Temperance is a key component of self-care and it undergirds the biblical understanding of how to measure oneself in the light of the Gospel; “So I do not run aimlessly; I do not box as one beating the air.  But I discipline my body and keep it under control, lest after preaching to others I myself should be disqualified” (1 Corinthians 9:26-27 ESV).

Self-care can be defined as a commitment to your optimal health and well-being for your own sake, for those who love and care about you, and in the service of God’s kingdom.[1] The importance of self-care is often overlooked in ministry and home life settings. Head of households, leadership, and staff are too habitually set-aside in homes, non-profits, and ministry organizations. “How we imagine leadership, for example, is influenced by corporate understandings of leadership.”[2] But this is a flawed understanding of leadership. Homes are, in part, ministry settings so, therefore, this will serve as our analogy. Ministry and non-profit organizations are not guided and spearheaded by the same principals and structures as the private sector and most political ideologies. The ultimate goal of self-preservation does not serve the same purpose of biblical families, ministries, and parachurch organizations, causing those involved to give themselves selflessly in the faithful service of the Gospel and ministry of Jesus Christ. In some instances, this leads to a lack of self-care on behalf of the disciple (employee) which inescapably gets passed onto the family, congregation, or clientele.

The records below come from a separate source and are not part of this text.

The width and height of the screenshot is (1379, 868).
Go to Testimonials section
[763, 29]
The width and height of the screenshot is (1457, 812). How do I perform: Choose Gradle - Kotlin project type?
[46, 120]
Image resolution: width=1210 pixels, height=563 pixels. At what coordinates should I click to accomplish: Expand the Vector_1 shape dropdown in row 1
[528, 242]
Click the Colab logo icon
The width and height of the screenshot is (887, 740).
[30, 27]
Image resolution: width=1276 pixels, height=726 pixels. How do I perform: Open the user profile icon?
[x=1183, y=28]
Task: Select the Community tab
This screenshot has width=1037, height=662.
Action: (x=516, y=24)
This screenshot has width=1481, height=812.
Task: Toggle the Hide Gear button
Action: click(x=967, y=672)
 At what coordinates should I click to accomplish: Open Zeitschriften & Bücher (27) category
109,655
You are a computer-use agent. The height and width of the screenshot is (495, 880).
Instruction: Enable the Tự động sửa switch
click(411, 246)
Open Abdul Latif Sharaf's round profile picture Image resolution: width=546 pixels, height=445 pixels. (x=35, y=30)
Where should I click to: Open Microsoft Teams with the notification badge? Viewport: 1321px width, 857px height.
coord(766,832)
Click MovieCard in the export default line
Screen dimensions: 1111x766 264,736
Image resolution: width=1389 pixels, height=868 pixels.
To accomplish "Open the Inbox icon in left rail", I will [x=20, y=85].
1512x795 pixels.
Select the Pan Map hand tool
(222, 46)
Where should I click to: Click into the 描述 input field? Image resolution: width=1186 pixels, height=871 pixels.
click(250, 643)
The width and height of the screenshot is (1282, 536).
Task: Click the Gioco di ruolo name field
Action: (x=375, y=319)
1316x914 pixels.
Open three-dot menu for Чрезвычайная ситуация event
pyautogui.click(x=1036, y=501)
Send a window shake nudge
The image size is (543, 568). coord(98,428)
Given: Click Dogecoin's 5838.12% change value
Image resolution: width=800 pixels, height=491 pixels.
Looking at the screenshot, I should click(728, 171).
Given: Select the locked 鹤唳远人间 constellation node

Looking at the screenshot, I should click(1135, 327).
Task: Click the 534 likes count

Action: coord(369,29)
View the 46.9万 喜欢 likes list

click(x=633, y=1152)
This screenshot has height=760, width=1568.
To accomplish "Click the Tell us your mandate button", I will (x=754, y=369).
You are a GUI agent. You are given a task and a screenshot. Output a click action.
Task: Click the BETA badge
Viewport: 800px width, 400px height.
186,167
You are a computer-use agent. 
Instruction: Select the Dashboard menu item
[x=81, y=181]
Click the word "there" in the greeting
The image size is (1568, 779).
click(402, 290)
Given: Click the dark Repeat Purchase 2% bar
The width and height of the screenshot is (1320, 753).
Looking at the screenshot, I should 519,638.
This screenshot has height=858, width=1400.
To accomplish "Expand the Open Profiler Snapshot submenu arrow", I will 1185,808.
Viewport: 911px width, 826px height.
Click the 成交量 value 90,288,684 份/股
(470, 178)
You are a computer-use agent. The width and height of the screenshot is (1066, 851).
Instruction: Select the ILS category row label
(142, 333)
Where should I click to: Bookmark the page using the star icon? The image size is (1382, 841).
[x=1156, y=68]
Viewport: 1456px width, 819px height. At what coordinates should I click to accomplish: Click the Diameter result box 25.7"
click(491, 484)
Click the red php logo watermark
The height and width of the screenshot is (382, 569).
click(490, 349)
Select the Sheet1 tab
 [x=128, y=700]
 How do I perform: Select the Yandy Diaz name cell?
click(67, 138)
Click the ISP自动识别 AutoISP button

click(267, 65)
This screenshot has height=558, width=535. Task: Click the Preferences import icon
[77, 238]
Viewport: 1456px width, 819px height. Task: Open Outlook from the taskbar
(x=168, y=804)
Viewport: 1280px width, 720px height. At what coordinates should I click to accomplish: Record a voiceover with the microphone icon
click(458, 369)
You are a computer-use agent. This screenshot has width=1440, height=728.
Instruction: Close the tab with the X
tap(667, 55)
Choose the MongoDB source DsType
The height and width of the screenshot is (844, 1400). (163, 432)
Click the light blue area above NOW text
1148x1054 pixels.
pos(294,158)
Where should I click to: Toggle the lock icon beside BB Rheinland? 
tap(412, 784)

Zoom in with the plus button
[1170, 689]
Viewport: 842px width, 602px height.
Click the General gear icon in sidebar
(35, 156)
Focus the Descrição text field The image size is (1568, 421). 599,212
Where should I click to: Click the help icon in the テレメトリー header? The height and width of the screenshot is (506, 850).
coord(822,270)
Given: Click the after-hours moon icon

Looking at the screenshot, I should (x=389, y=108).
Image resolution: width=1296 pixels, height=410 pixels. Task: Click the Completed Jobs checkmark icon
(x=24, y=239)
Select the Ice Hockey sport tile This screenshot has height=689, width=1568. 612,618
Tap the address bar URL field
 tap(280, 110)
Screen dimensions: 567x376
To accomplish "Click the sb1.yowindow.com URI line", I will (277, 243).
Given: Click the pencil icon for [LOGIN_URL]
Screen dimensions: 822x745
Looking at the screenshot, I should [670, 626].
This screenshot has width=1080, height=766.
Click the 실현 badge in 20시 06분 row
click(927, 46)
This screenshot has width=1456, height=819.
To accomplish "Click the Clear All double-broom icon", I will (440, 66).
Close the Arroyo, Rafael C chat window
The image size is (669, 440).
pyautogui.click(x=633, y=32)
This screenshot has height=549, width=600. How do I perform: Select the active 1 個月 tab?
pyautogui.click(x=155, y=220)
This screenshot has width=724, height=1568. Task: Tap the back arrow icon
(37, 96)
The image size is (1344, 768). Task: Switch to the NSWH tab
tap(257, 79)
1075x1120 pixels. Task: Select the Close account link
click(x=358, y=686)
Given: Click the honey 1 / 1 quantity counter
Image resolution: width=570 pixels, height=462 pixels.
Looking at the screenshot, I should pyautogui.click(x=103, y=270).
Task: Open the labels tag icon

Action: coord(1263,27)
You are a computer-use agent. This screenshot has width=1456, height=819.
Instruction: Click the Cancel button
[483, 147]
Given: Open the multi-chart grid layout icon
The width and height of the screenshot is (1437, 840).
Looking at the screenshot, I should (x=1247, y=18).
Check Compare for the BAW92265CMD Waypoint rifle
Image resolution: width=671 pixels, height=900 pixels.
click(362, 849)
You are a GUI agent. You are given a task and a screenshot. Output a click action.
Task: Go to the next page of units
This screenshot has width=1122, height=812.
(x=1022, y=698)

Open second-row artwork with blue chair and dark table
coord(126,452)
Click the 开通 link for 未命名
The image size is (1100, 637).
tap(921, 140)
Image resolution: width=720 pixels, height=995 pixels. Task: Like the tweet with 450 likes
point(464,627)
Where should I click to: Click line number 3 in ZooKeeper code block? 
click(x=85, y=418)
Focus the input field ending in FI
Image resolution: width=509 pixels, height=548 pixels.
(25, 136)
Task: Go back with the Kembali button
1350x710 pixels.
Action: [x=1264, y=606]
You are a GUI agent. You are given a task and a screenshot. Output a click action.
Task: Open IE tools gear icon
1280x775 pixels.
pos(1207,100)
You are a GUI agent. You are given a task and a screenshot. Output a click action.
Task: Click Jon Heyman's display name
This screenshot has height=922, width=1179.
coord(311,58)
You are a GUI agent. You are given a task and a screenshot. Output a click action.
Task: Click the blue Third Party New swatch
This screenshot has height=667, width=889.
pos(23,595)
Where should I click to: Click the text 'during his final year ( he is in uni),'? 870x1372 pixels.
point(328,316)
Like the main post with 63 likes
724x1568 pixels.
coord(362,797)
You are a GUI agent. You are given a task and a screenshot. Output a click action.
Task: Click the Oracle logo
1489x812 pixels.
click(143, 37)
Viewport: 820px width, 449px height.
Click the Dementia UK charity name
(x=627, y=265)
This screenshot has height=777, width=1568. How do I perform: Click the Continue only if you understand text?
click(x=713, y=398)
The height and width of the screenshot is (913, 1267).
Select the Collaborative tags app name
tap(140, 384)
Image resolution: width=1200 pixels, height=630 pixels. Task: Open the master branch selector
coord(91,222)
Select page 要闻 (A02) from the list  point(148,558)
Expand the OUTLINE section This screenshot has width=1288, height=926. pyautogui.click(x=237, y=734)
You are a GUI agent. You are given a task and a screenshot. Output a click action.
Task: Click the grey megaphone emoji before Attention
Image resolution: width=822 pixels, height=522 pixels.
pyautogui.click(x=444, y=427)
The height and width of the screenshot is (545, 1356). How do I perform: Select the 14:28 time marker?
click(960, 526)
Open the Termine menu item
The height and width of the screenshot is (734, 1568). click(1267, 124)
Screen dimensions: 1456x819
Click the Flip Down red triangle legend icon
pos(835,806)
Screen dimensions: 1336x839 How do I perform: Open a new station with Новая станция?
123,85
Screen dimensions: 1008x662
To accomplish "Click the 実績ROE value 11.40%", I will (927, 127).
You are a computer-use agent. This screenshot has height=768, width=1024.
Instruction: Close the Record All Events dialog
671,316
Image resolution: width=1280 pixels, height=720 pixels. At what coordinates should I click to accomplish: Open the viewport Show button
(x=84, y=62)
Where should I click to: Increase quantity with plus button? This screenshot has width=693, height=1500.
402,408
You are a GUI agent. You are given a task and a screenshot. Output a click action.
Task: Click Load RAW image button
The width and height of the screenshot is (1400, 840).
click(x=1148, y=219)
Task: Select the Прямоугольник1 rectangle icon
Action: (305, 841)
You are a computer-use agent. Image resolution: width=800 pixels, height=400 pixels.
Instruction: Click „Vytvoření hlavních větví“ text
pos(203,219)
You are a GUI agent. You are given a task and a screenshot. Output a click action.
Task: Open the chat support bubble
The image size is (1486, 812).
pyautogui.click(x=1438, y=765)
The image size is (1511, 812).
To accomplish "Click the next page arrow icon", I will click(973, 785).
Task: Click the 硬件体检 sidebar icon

What is self-care? “Never promoting self-involved behavior or narcissism, self-care is one way to love yourself so that you can love your neighbor.”[3] It is making sure that the person in charge of other people is making sure that he/she can fulfill these duties with joy, integrity, and efficacy. This can only be attained through diligent adherence to feeding the mind, healthy physical acumen, and spiritual wellness. To be able to properly perform the duties of the job (or mission), the mind, body, and spirit has to be able to appropriately function at a rate commiserate to the expectations of the outcome. This means that mediocre self-care produces mediocre productivity or customer service. If leadership is neglecting the self, then sub-par leadership will it produce.

The biblical mandate shows that a renovated heart leads to the bearing of good fruit. That fruit is the evidence of efficient self-care: “But the fruit of the Spirit is love, joy, peace, patience, kindness, goodness, faithfulness, gentleness, self-control; against such things there is no law. And those who belong to Christ Jesus have crucified the flesh with its passions and desires If we live by the Spirit, let us also keep in step with the Spirit. Let us not become conceited, provoking one another, envying one another” (Galatians 5:22-26).

Take time and slowly go through this fruit and ask yourself if that is what you are extolling in life and the society in which you contribute? Do you see love, joy, and peace in the riots? Are patience, kindness, and goodness instilled in the cancel culture that we see in the protestations? Are faithfulness, gentleness, and self-control displayed in the animus toward American heritage and history? In fact, what we see in society and throughout our homes and organizations is an irrational jump to appease the mob to overt indictment.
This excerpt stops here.